Darla asks: "In Bird By Bird, Anne has a chapter titled Plot Treatment . . .  I read it and thought "OMG that is me right now" (minus the editor, advance and potential for being published.. LOL). Anyway, from what you've written before it seems like you don't run into this because you are very linear in your writing, but do you address this type of confusion in your classes? And/or have you run into it yourself? Color me curious!"
Bird by Bird is an excellent book. In the chapter Darla mentions, Lamott tells of sending a novel to her editor only to have it rejected because, in spite of beautiful writing and fascinating character, there was no structure. He suggested she abandon the book and write something else but Lamott was determined to make it work. She wrote out a detailed plot treatment -- 500 to 1,000 words for each chapter, describing what was happening in each chapter -- where it began, where it ended, and what had to happen to get from beginning to end, as well as how the ending of each chapter would flow into the beginning of the next.
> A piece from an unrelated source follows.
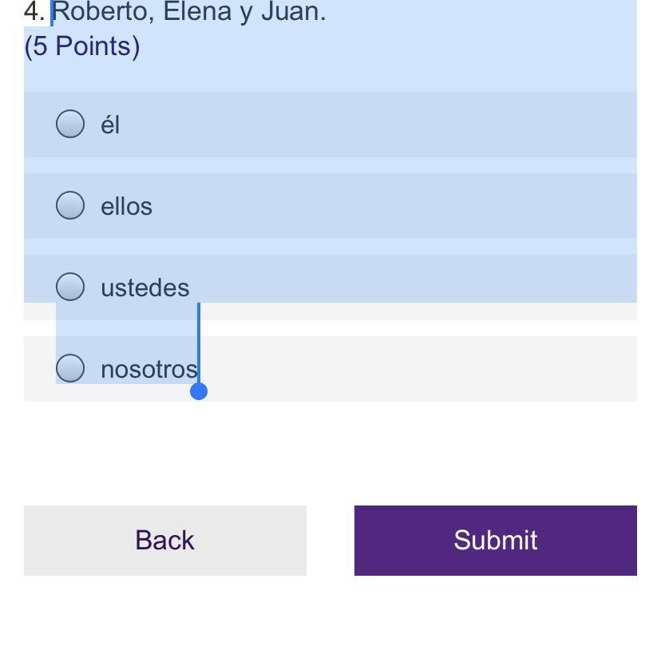
Task: Mark the "nosotros" radio button
Action: [70, 368]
With this road map (it ran to forty pages) in hand, Lamott says that rewriting the book -- shifting and adding scenes -- went smoothly and the book was one of her most successful. 
In my classes, I haven't yet dealt with an entire novel -- only 20 to 40 pages. But I do recommend that the students think about what their protagonist wants to achieve; what obstacles stand between the protag and success; and how will those obstacles be overcome. That's a very bare-bones plot line. I also ask my students to come up with a brief (under a minute) coherent  answer to the question "What's your book about?" 

As for me: I tend to start with an inciting incident and a plan for an outcome and just a vague idea of how I'm getting there. About halfway through the book, I'll know more of what needs to go in the rest of the chapters and start doing a somewhat abbreviated chapter treatment.  The one time I did a very complete chapter treatment before beginniong the book, as I wrote I kept feeling I'd already done this and it was a little boring. On the other hand, I didn't waste a lot of time wandering in the wilderness.

What works for one writer may not work for another. But if you have written a lot of    wonderful scenes but suspect you don't actually have a plot, Lamott's chapter treatment method may be just what you need to help your novel soar.